Secretary of the Pennsylvania Department of Labor and Industry
- In office April 23, 2009 – 2010
- Preceded by: Stephen Schmerin
- Succeeded by: Julia K. Hearthway

Personal details
- Party: Democratic
- Education: Stockton State University Temple University

= Sandi Vito =

American politician

Sandi Vito was the Secretary of the Pennsylvania Department of Labor and Industry, a cabinet-level department in the Government of Pennsylvania. She was named Acting Secretary of Labor and Industry in February 2008, replacing Stephen Schmerin. She was confirmed by the Pennsylvania Senate on April 23, 2009 by a vote of 45-5.

Prior to that, she was chief of staff to State Senator Christine Tartaglione and political director of the Pennsylvania Democratic Party. She earned a degree in economics from Stockton State University and studied Community and Regional Planning and Urban Studies at Temple University. In 2009, Vito was arrested after drinking heavily at a downtown Harrisburg bar. According to police, Vito was "too drunk to sign the citation."

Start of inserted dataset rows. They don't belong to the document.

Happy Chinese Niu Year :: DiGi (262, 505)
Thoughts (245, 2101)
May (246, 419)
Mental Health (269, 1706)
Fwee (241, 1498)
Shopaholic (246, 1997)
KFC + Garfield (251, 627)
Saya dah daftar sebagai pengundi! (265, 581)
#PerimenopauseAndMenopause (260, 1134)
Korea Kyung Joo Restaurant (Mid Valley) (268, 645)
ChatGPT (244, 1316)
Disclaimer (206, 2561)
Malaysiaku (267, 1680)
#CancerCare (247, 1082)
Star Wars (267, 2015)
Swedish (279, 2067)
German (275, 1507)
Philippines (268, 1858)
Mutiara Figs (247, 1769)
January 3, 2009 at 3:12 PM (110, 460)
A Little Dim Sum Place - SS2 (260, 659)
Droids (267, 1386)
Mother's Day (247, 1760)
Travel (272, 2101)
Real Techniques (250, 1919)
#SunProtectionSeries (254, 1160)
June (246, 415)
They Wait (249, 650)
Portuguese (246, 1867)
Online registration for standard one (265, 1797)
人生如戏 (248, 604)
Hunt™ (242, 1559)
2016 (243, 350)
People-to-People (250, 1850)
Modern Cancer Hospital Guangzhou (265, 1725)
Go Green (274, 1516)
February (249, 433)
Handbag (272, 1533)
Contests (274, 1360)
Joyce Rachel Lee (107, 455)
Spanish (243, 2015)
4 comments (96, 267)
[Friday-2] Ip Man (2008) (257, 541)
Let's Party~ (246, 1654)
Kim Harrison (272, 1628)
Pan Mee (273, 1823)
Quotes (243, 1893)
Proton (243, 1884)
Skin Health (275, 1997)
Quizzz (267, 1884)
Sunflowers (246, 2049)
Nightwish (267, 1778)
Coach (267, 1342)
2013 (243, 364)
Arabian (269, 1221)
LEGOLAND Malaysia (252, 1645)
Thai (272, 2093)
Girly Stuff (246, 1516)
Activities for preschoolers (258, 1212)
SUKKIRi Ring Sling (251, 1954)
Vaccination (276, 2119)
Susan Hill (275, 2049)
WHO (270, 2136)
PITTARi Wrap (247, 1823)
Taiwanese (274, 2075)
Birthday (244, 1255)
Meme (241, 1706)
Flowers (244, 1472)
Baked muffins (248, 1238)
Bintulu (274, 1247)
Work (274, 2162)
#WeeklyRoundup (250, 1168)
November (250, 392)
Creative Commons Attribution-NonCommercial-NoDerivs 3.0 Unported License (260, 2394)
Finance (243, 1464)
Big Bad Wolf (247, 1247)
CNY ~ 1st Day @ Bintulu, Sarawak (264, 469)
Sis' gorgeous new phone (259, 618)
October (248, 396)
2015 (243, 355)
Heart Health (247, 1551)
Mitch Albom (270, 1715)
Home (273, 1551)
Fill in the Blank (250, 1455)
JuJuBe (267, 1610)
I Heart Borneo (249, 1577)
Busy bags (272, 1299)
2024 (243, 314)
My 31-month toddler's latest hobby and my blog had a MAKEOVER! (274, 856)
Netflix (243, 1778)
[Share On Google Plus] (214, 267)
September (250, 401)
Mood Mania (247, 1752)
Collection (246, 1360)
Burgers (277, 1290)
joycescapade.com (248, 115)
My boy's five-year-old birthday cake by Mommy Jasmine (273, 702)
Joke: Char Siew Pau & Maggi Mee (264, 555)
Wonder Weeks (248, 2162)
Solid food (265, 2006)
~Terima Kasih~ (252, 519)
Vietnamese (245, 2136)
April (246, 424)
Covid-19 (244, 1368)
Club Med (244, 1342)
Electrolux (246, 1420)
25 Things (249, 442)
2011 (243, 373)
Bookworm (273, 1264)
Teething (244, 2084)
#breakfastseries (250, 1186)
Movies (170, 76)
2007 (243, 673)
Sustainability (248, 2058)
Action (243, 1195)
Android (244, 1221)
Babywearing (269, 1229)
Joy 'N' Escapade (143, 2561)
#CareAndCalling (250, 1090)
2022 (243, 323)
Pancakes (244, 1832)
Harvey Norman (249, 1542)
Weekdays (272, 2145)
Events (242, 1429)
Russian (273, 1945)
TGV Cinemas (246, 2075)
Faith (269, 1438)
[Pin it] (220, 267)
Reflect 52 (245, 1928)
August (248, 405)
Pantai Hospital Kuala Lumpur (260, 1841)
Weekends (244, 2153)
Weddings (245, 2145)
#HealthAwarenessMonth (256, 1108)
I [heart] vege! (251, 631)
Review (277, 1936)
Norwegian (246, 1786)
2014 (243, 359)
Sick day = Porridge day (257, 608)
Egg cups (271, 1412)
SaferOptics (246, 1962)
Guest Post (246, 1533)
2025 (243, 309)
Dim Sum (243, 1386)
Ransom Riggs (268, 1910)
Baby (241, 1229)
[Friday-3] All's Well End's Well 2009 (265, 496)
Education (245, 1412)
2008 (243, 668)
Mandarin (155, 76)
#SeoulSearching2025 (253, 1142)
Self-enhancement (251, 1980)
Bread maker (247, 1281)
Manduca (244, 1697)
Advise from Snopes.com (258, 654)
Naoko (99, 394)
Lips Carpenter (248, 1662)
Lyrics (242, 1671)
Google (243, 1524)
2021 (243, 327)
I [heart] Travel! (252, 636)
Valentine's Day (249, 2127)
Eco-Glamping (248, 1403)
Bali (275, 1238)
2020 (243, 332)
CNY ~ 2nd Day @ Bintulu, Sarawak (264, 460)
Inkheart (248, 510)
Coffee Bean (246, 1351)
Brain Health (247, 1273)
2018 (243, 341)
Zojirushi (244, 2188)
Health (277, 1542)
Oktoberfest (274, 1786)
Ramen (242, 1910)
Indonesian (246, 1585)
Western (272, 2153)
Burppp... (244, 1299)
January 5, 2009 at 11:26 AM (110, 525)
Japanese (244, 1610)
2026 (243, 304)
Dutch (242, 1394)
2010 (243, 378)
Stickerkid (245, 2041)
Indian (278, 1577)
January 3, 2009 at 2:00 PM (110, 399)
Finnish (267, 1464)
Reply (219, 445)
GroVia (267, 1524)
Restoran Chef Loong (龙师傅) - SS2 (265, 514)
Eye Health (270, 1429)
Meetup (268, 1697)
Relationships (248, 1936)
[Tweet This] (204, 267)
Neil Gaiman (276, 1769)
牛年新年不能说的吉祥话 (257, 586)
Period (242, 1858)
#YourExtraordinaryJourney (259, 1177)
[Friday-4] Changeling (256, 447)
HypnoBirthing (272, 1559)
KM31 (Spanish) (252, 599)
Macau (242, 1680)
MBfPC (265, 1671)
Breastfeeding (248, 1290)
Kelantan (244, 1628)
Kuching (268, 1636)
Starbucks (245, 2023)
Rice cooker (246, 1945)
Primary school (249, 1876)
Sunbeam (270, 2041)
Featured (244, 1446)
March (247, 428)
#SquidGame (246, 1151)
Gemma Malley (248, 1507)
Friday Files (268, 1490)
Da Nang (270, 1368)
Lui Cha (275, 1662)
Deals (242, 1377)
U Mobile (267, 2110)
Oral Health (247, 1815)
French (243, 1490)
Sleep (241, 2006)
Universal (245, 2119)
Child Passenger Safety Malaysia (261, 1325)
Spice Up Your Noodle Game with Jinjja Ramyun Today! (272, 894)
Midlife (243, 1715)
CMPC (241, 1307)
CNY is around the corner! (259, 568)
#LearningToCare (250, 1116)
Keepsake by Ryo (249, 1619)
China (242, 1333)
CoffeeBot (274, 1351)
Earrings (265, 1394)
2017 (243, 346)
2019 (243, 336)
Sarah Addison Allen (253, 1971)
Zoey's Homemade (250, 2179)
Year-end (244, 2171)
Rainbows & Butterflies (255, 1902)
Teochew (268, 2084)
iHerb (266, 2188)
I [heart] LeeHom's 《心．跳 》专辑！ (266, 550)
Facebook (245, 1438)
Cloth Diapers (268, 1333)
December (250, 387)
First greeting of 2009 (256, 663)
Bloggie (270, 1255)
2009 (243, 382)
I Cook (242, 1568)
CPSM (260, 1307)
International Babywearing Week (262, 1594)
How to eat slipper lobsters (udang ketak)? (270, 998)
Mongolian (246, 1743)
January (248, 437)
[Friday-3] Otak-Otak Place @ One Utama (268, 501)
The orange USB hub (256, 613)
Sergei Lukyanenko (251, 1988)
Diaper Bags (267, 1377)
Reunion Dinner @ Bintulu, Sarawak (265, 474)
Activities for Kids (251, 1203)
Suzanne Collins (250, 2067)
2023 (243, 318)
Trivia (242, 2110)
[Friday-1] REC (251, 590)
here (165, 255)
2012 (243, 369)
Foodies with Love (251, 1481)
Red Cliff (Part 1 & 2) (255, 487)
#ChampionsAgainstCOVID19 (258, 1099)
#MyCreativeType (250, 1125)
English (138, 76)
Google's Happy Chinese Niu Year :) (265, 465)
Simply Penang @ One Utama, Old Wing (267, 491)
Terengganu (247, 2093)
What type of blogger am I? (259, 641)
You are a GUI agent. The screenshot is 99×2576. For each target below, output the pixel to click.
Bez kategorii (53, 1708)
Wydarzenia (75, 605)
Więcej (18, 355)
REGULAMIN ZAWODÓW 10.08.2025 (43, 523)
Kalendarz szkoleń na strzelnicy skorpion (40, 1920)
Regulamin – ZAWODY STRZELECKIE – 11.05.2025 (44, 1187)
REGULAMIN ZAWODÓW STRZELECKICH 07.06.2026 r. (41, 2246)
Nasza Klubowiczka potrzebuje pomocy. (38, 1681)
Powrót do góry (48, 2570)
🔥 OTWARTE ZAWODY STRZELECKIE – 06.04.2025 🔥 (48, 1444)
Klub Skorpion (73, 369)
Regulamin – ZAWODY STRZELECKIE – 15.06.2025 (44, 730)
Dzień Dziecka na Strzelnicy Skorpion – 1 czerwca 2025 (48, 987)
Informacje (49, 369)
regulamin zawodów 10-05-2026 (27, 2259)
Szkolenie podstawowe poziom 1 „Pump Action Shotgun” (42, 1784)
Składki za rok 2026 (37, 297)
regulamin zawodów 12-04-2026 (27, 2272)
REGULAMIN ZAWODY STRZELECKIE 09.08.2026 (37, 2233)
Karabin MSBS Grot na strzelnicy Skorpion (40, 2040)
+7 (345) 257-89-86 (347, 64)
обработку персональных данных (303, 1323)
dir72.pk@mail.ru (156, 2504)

She was named to the PoliticsPA list of "Pennsylvania's Smartest Staffers and Operatives." In 2002, she was named to the PoliticsPA "Sy Snyder's Power 50" list of politically influential people in Pennsylvania. She was named to the PoliticsPA "Democratic Dream Team" list of top political operatives in Pennsylvania. She was named to the PoliticsPA list of "Pennsylvania's Most Politically Powerful Women."